Thanks for the kind words.

I used two mosses in this tank, weeping moss and taiwan. The weeping is on the wood. It grows down and looks cool on wood. The taiwan tends to grow up, so i used this on the rocks right behind the sand.

The break has been cool. With the help of Max, i have been learning a lot about growing some more difficult species. It has been very challanging and i still have a long way to go. Hopefully by the time i do the next layout in a few months, i should have some more knowlege to apply.

Good luck on your shrimp tank. I have seen some really cool low tech layouts. IMO, anubias and moss always look good, and then can be used for low tech.

Thanks again

jason


----------



## Jason Baliban (Feb 21, 2005)

Featured on page 71 of this months That Pet Place catalog(the one with the sea horse)

Pretty cool

jB


----------



## frozenbarb (Feb 8, 2007)

Wow jason i never knew this was yours...

I saw this tank is Many places yet i dont where

very famous tank you got there


----------



## goalcreas (Nov 20, 2006)

I think I have that catalog, I will have to take a closer look.
Congratulations.

BTW, how to you go about the submission of photos, is there a link in the catalog.


----------



## Jason Baliban (Feb 21, 2005)

frozenbarb - thanks for the kind words 

goalcreas - I believe there is an email link on this page....
http://thatpetplace.com/pet/CustomerPhotos.web

Thanks

jB


----------



## Jason Baliban (Feb 21, 2005)

Another perspective to this tank. I actually forgot i took this picture.










jB


----------



## Desert_Damsel (Jun 18, 2007)

Gorgeous!!! How many months of growth did it take? sigh... so pretty [smilie=w:


----------



## redstrat (Apr 3, 2006)

Wow what an interesting perpective, I really like how bright it looks. I've been debating trying this with my 75 for a while now and just haven't got up the courage to take off my black background. I might just have to try it now. Thanks for sharing!!!


----------



## Jimbo205 (Feb 2, 2006)

Love the tank. 

Inspiring photographs. You obviously know how to do this like a pro. 

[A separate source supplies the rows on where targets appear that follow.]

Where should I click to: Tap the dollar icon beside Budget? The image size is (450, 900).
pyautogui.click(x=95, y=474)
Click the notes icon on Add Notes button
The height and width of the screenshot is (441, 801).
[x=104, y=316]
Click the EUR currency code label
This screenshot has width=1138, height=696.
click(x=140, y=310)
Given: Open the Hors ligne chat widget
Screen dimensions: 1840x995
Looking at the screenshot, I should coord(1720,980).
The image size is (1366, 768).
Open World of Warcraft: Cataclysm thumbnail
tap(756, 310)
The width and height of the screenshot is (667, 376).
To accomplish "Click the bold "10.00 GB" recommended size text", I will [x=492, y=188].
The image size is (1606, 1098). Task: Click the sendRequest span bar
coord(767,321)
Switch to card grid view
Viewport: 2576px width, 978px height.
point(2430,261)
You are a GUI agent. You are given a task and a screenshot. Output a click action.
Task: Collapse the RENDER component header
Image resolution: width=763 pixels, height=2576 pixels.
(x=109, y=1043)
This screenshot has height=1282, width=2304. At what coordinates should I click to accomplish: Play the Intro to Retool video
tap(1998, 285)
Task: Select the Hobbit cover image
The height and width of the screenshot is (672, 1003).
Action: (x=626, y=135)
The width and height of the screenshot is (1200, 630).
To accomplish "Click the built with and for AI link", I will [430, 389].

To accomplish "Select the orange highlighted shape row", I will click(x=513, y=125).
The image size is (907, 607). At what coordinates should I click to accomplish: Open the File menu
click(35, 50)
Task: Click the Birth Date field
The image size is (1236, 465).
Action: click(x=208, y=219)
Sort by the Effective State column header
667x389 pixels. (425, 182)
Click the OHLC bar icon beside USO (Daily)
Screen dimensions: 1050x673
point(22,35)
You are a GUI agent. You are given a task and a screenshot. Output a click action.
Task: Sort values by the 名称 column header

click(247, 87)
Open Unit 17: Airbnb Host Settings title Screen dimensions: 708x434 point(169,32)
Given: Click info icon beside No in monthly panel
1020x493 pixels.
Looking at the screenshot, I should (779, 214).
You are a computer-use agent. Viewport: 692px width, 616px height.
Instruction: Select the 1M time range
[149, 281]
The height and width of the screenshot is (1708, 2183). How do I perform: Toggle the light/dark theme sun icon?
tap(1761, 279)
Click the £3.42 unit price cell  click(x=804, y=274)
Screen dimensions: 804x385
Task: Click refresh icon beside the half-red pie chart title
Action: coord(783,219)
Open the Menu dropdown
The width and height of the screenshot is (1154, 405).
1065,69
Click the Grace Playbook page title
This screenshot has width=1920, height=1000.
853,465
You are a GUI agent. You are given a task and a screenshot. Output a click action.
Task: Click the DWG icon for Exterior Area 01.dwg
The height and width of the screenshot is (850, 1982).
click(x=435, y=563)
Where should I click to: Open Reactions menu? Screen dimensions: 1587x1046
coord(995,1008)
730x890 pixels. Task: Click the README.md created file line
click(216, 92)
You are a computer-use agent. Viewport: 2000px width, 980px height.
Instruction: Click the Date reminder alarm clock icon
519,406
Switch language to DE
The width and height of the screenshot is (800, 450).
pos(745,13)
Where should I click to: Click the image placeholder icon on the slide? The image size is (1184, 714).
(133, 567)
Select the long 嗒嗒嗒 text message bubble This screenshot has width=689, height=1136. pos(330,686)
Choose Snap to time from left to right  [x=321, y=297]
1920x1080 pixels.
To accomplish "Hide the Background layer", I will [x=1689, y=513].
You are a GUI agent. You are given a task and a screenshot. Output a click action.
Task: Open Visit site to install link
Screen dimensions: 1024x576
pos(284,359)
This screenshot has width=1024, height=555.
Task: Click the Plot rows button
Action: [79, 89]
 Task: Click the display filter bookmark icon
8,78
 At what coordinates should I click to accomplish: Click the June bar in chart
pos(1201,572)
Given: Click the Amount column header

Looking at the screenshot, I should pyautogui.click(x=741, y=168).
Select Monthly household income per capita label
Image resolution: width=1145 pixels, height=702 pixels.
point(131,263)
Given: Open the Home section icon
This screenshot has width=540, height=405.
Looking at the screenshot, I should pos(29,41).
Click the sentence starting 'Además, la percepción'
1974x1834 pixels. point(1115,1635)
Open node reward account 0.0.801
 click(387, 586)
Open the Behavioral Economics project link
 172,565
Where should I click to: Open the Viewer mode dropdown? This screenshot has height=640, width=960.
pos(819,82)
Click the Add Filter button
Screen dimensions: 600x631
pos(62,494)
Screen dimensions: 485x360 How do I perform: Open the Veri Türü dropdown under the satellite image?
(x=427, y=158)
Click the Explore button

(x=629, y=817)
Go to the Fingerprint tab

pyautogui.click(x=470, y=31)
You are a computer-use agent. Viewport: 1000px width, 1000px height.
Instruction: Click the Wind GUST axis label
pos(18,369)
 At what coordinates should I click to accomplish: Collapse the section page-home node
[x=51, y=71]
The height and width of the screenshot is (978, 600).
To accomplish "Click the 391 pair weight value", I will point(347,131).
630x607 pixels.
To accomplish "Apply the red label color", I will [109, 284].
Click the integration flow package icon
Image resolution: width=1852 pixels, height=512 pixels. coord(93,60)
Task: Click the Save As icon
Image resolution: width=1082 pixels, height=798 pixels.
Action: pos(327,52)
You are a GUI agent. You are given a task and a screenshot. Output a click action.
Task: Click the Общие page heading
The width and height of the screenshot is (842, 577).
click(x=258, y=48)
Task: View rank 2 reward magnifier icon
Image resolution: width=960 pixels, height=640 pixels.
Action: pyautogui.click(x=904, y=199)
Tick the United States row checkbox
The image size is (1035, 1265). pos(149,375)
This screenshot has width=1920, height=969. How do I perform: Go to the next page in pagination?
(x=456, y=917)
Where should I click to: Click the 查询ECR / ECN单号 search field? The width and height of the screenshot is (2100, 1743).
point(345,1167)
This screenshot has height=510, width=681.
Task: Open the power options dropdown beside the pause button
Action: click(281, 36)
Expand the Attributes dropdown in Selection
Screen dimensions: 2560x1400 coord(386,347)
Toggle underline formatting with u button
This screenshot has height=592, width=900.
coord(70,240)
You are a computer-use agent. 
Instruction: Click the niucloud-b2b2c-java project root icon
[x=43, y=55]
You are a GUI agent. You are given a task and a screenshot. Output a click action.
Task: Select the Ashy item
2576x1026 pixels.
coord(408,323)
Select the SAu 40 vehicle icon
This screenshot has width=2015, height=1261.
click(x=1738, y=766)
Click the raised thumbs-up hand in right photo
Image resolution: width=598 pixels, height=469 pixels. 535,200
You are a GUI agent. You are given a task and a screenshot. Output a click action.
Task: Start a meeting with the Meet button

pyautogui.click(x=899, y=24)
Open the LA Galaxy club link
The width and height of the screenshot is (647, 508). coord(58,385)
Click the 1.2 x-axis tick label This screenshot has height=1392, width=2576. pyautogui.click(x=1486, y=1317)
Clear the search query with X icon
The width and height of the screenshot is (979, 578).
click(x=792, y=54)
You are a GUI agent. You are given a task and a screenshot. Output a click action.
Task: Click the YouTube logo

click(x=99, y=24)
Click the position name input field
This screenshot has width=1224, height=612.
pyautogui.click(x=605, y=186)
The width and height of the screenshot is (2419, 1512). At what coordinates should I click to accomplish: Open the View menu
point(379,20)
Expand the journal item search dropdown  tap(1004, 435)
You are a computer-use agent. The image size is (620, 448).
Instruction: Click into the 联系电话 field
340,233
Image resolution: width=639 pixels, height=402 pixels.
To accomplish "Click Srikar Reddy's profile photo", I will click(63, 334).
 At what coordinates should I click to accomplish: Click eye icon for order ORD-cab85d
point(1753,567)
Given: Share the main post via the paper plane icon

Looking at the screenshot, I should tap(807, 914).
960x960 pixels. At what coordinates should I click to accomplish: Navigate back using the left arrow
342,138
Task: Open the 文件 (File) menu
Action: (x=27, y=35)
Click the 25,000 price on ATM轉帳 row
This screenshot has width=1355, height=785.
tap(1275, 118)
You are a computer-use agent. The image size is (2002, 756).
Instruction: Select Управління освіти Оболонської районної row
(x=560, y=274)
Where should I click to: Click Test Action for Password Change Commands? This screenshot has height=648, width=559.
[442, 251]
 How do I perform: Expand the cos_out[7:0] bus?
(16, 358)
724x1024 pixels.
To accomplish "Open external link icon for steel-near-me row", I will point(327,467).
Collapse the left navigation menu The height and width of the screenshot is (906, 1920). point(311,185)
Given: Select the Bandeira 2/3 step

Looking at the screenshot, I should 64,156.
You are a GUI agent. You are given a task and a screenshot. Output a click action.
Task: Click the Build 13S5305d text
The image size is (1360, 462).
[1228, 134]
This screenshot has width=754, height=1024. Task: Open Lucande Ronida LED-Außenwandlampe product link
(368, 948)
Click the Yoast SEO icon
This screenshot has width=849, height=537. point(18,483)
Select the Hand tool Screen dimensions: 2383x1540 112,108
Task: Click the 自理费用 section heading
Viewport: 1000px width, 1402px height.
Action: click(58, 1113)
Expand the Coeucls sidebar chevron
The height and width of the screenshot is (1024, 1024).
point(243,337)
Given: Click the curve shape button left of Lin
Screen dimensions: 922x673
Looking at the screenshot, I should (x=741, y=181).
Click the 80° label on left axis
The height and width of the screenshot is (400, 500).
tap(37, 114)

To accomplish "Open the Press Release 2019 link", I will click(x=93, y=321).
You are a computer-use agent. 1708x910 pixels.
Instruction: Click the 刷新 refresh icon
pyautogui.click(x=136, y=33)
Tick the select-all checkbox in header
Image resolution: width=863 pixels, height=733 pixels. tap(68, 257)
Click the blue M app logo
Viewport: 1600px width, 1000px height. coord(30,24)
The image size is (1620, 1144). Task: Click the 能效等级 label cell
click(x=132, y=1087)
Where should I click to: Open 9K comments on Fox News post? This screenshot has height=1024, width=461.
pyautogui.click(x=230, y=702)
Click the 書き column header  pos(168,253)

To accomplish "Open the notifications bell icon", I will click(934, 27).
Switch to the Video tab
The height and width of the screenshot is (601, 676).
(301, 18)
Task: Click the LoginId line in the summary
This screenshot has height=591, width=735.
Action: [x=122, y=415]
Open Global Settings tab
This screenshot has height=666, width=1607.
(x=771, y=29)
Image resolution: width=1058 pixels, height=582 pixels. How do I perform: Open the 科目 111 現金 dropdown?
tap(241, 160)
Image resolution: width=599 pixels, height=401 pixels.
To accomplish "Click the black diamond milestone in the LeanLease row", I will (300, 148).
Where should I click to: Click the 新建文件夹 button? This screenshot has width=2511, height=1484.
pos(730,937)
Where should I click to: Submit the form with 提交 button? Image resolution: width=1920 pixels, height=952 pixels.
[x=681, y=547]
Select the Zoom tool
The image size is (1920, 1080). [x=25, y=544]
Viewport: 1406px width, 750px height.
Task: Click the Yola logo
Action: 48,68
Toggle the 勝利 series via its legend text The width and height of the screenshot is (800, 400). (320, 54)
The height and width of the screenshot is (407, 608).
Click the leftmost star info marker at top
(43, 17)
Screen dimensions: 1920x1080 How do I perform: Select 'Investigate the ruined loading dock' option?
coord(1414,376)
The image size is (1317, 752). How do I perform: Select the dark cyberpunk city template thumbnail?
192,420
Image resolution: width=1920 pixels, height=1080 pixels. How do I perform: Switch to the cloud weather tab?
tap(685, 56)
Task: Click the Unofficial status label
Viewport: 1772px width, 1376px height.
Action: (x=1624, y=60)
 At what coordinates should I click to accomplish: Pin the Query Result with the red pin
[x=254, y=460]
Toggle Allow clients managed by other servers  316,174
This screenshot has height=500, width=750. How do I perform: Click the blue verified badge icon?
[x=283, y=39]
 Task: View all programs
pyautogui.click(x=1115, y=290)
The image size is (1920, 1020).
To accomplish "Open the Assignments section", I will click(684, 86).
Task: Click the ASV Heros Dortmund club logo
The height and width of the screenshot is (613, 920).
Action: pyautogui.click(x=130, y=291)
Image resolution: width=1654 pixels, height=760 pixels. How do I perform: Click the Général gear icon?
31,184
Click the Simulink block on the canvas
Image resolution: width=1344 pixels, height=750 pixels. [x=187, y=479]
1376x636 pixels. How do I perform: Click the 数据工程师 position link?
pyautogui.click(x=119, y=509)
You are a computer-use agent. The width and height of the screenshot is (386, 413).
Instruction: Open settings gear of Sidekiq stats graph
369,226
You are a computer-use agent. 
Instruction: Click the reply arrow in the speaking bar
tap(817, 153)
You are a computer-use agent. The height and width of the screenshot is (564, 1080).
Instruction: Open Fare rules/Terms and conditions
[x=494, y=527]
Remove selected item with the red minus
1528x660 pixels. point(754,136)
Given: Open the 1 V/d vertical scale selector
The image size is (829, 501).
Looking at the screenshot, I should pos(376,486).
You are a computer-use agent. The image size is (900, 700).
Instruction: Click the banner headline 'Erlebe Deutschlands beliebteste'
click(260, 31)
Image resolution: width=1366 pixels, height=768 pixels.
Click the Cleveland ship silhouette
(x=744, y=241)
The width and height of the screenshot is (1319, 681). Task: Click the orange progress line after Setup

Question - why are you moving?


----------



## Jason Baliban (Feb 21, 2005)

Desert - This was about 4 months of growth from planting to picture (tank tear down)

davis - it is certainly a different look. Everyone is making me regret showing the black background as the primary shot of this tank I dont put backgrounds on my tanks unless i am going for that look during the photographing.

jimbo - I was moving into a new house at that time.

Thanks guys

jB


----------